-- Your objective --
From the listing below, retype exactly the line holding "Instruction: Open @takaradachilove", the line holding "Given: Open the Aspecto options category", and the lines between them; skip everything else.
•••••
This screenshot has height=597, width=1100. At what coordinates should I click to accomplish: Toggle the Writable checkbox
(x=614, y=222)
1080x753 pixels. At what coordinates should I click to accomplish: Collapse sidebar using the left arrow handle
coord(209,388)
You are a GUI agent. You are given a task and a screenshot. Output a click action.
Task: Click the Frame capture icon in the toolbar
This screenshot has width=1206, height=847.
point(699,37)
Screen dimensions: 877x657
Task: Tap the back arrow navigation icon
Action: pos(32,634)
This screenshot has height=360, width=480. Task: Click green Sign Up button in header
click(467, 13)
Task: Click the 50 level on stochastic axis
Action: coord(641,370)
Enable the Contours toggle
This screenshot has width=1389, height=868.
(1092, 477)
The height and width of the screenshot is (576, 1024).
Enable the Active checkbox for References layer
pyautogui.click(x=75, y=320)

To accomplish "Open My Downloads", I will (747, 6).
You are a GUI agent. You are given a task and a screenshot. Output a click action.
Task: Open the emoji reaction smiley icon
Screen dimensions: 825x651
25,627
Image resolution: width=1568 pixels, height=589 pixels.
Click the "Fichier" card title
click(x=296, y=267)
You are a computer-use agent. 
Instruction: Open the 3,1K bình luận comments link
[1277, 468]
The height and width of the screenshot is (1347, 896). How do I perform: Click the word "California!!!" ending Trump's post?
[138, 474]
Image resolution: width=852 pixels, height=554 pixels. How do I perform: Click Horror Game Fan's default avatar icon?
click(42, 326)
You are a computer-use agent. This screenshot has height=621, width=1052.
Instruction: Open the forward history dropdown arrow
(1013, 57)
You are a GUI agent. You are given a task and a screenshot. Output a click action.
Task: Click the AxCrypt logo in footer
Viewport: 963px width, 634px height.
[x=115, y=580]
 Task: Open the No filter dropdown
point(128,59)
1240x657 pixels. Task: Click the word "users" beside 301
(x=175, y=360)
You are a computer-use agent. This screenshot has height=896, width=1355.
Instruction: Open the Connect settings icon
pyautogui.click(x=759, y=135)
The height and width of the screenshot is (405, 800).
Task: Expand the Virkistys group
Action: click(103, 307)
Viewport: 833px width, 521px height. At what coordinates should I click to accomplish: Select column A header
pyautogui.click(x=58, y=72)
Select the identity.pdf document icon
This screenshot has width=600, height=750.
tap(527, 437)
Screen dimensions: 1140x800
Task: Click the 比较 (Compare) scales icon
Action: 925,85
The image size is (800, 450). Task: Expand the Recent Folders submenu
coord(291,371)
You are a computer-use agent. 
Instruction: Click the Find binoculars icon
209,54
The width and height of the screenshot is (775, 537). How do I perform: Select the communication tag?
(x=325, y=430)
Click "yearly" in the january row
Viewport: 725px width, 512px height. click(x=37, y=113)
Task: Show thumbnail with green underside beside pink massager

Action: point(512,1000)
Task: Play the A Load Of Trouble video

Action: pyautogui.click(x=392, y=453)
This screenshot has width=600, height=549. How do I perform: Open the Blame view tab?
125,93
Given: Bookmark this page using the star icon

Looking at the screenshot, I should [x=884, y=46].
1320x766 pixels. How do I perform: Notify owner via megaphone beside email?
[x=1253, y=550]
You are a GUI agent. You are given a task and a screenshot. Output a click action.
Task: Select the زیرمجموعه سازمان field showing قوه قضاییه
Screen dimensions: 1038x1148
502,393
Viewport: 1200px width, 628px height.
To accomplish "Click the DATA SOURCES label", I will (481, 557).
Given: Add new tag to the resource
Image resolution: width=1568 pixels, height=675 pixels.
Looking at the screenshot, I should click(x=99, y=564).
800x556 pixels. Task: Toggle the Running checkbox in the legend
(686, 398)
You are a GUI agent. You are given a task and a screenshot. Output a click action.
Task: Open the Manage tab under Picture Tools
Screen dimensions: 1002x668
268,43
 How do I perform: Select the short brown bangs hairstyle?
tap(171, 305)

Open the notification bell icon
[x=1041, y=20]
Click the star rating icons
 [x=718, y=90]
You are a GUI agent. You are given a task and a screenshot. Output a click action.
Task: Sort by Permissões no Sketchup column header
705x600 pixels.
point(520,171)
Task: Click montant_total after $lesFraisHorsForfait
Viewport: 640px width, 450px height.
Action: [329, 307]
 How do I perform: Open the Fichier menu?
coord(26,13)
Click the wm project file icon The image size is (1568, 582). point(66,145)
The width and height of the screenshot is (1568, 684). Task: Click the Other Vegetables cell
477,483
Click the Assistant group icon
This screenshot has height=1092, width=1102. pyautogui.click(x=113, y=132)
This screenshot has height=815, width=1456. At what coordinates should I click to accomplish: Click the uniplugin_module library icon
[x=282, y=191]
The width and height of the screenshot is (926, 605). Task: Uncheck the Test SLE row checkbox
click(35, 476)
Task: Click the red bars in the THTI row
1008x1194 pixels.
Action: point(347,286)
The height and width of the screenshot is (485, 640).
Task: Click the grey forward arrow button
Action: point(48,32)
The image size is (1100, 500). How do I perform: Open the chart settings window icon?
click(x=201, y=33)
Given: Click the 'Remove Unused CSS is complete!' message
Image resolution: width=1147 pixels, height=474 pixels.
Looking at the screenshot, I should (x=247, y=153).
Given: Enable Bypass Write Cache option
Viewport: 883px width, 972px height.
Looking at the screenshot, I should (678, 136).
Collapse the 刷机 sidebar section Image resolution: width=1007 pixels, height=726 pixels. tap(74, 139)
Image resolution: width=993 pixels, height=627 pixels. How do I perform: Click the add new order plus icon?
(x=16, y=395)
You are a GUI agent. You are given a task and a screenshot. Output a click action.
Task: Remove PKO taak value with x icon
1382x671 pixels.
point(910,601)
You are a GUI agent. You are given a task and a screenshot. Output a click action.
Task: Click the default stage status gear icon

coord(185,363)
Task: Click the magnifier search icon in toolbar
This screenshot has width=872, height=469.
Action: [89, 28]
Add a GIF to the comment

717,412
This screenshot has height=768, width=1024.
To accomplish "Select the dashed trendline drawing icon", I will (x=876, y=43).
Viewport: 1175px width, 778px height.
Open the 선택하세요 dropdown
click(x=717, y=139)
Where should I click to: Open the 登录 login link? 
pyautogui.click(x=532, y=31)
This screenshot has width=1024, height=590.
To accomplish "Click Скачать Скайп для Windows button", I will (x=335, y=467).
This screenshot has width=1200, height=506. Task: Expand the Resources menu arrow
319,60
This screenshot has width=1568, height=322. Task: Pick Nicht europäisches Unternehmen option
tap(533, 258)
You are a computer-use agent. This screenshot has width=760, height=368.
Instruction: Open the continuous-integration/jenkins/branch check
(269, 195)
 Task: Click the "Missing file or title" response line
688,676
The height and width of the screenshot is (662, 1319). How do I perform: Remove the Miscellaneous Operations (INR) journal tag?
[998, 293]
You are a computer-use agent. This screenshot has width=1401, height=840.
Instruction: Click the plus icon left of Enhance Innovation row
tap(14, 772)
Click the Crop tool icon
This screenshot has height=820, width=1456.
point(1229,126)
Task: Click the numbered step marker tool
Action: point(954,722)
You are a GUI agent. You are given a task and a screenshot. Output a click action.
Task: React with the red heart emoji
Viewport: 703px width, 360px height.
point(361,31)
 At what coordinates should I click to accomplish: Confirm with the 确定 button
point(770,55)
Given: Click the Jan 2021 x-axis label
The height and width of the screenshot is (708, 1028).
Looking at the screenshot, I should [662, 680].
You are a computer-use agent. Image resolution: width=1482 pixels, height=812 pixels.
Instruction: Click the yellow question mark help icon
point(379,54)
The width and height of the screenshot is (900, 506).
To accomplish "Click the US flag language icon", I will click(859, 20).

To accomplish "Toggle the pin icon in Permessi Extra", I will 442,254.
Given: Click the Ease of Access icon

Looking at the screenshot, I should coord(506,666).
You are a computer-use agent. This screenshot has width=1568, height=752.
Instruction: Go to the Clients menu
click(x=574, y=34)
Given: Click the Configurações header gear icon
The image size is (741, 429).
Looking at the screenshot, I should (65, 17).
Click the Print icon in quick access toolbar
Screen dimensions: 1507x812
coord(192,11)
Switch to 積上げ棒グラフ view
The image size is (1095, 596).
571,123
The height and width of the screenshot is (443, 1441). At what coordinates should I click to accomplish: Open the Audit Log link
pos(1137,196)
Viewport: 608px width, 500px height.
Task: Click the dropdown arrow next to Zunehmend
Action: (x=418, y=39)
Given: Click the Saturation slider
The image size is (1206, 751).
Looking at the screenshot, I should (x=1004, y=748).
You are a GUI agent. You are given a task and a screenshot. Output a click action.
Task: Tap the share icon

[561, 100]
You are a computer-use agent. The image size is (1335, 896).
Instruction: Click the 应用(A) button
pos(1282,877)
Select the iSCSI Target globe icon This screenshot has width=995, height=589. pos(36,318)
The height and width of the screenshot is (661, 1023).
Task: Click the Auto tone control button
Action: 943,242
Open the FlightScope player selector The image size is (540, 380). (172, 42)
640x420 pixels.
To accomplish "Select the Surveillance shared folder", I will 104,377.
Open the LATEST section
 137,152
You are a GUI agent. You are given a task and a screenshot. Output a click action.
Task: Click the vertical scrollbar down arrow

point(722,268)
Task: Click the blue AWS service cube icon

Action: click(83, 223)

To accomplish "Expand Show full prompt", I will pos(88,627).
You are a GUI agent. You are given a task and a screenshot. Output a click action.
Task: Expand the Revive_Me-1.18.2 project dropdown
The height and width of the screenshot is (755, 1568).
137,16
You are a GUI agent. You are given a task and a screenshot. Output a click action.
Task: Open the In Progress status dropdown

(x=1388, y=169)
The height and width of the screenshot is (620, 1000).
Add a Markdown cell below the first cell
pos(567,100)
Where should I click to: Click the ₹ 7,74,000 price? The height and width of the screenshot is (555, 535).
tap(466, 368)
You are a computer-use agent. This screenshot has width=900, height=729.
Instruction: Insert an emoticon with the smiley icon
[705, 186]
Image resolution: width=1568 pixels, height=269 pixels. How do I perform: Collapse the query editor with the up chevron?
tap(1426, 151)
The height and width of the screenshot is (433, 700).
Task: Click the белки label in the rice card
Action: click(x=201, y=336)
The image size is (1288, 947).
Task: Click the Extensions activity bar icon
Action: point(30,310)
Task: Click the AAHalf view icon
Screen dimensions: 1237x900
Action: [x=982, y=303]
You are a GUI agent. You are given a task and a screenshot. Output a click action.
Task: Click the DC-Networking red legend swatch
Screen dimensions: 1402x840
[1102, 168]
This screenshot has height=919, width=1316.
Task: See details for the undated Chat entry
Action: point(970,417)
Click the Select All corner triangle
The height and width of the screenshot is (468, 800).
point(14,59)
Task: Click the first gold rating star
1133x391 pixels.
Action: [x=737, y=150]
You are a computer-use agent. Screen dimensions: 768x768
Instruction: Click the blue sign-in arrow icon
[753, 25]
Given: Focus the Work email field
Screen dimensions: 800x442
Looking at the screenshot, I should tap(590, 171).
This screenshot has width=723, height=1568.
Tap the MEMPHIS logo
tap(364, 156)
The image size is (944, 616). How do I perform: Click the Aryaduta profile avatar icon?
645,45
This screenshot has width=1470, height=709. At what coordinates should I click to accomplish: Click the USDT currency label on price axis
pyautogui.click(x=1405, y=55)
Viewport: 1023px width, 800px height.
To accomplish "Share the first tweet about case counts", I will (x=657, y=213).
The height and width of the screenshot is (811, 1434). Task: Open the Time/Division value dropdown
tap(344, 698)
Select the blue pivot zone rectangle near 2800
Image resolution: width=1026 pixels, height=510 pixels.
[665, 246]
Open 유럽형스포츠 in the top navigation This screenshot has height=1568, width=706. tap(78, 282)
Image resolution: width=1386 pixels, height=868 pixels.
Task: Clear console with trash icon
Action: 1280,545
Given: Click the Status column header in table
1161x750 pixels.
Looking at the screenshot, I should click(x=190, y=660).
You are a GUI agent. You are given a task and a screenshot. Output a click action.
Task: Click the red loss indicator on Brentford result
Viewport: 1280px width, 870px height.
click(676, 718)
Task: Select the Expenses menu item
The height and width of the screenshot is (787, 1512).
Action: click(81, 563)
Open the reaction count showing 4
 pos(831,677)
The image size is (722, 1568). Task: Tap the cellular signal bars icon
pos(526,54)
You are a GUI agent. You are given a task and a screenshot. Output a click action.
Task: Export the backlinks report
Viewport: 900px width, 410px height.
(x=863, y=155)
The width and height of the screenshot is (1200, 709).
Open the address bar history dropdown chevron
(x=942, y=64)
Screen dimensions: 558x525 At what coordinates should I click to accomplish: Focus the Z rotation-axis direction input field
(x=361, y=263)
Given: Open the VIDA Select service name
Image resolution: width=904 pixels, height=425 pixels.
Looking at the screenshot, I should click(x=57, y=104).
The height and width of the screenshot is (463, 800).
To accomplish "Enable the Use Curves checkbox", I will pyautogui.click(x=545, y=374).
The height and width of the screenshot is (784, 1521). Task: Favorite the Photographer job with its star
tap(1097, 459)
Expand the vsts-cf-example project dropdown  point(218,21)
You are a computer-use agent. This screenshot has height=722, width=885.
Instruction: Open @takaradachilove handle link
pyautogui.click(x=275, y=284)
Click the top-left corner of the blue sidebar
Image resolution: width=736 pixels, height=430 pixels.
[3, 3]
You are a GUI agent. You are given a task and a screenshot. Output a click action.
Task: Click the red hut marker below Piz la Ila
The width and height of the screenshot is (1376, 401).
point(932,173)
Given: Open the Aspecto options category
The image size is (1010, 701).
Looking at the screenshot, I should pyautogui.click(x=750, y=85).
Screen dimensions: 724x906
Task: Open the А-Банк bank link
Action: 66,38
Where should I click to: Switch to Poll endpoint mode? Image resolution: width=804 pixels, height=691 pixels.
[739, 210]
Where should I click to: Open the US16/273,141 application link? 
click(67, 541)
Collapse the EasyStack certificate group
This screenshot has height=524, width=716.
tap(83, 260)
•••••
-- Exercise response --
Instruction: Open @takaradachilove handle link
pyautogui.click(x=275, y=284)
Click the top-left corner of the blue sidebar
Image resolution: width=736 pixels, height=430 pixels.
[3, 3]
You are a GUI agent. You are given a task and a screenshot. Output a click action.
Task: Click the red hut marker below Piz la Ila
The width and height of the screenshot is (1376, 401).
point(932,173)
Given: Open the Aspecto options category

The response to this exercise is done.